I guess I'm one of the oddball cases who favors alphabetical listings.
First and foremost, it's been my experience that grouping methods together "semantically" tends to be a time-sink. Now, if we're talking about grouping them by scope/visibility, that's another thing. But then, if the member changes it's scope, you have to sink time into moving the member to keep the code current. I don't want to have to waste time shuffling code around to observe a guideline like that.
I am also not a big fan of regions. When properties and methods are grouped by scope, they tend to shout out for enclosure in a region. But enclosing code in collapsing regions tends to hide badly written code. As long as you don't have to look at it, you won't be bothered to think about refactoring it to make it maintainable.

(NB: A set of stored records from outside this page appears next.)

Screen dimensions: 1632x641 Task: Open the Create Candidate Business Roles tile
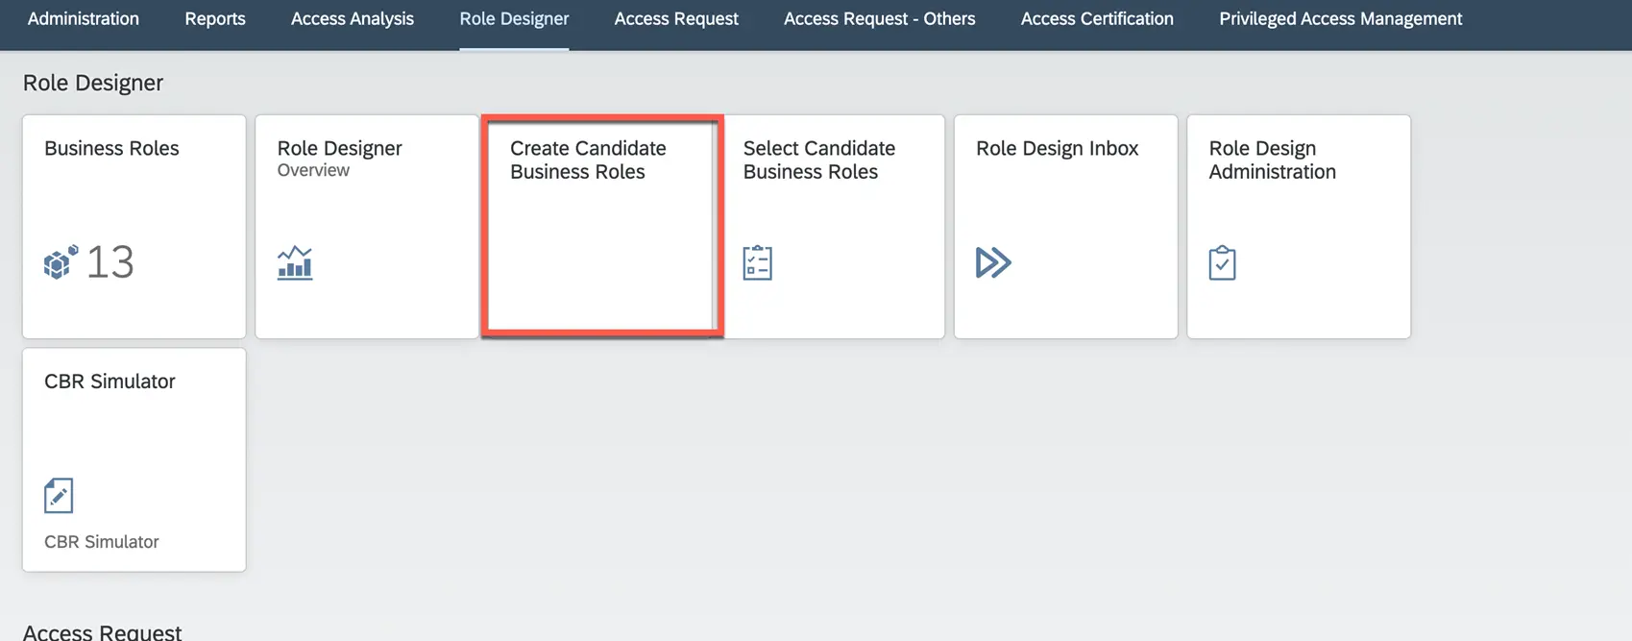click(x=601, y=227)
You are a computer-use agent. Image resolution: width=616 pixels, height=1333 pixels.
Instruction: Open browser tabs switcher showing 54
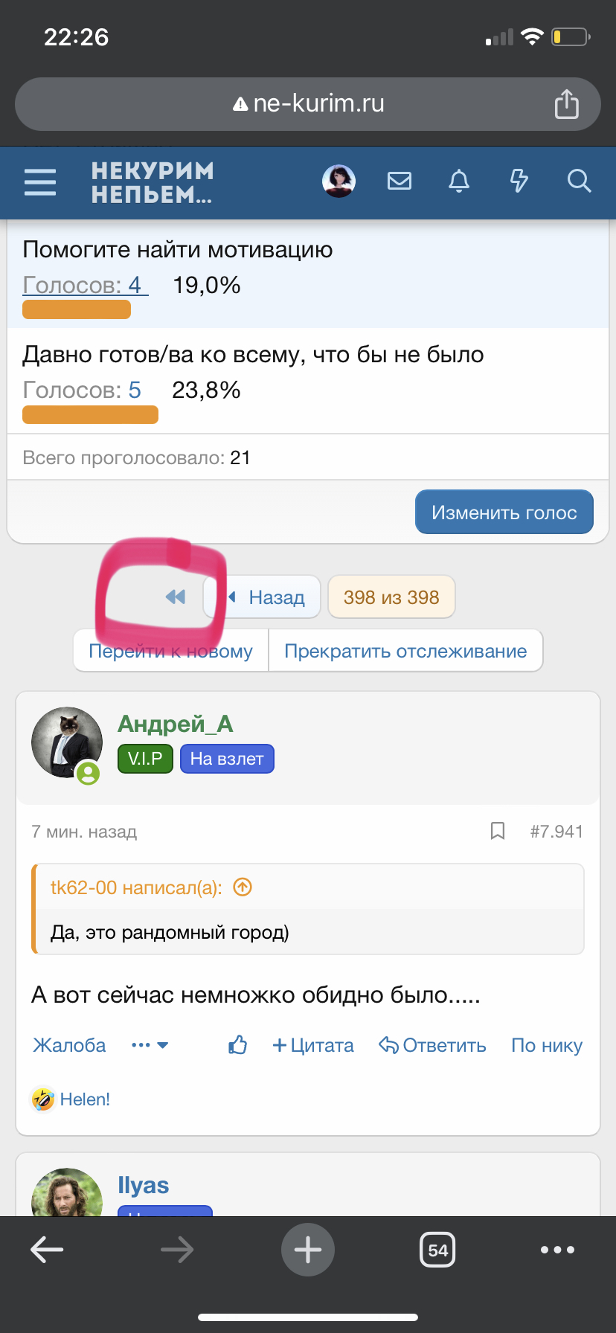[437, 1250]
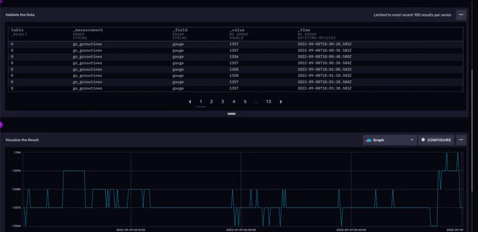Go to the previous page of results
Screen dimensions: 478x232
click(x=190, y=102)
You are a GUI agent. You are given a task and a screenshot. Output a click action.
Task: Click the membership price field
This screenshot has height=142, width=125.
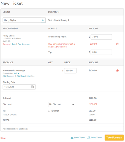[x=70, y=71]
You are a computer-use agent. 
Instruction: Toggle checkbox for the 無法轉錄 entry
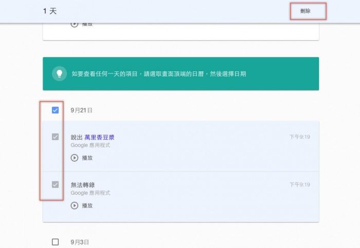point(56,185)
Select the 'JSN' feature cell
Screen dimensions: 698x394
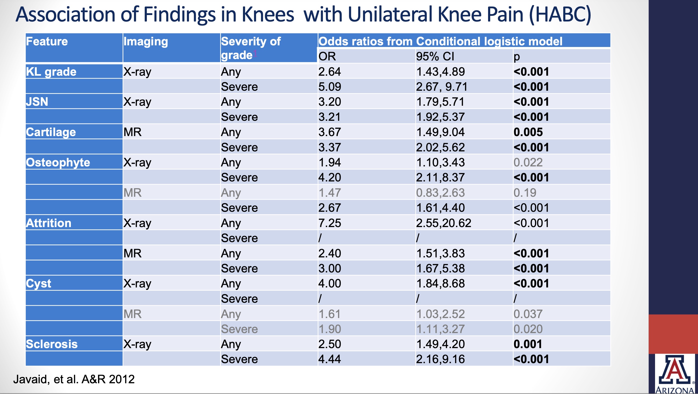[x=37, y=102]
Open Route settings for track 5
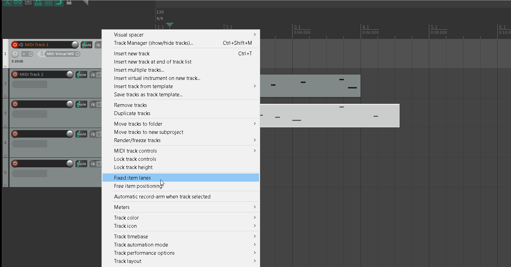The height and width of the screenshot is (267, 511). (81, 164)
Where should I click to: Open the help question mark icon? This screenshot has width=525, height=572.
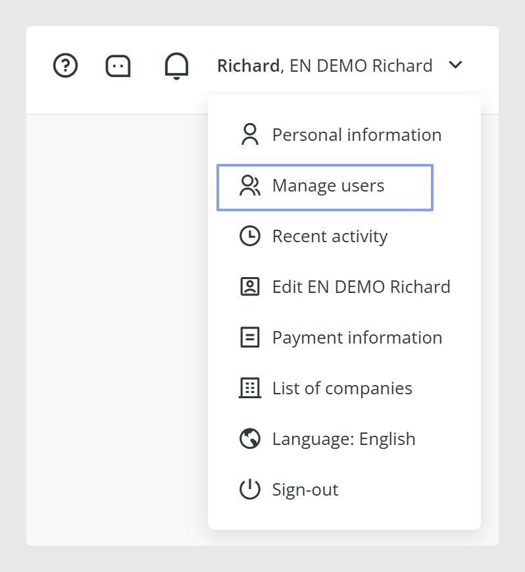(x=65, y=66)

So, I favor alphabetical organization. It's simple, direct, and to the point. I'm not tempted to enclose groups into regions. And since the IDE makes it easy to leap to a function or property definition anyway, the physical layout of the code is moot. It used to be that you wanted folks to focus on your public members first. Modern IDEs make that largely a pointless argument in favor of scope-based layouts.
But the biggest advantage of alphabetical layouts is this: printed code samples during code reviews. And I use them alot. It makes finding a function or a property a snap. If you've ever had to wade through a lot of code to find a function or a property when things weren't just alphabetically listed, you'll know what I'm talking about.
But, as they say, those are my subjective views on the subject. Your mileage may vary.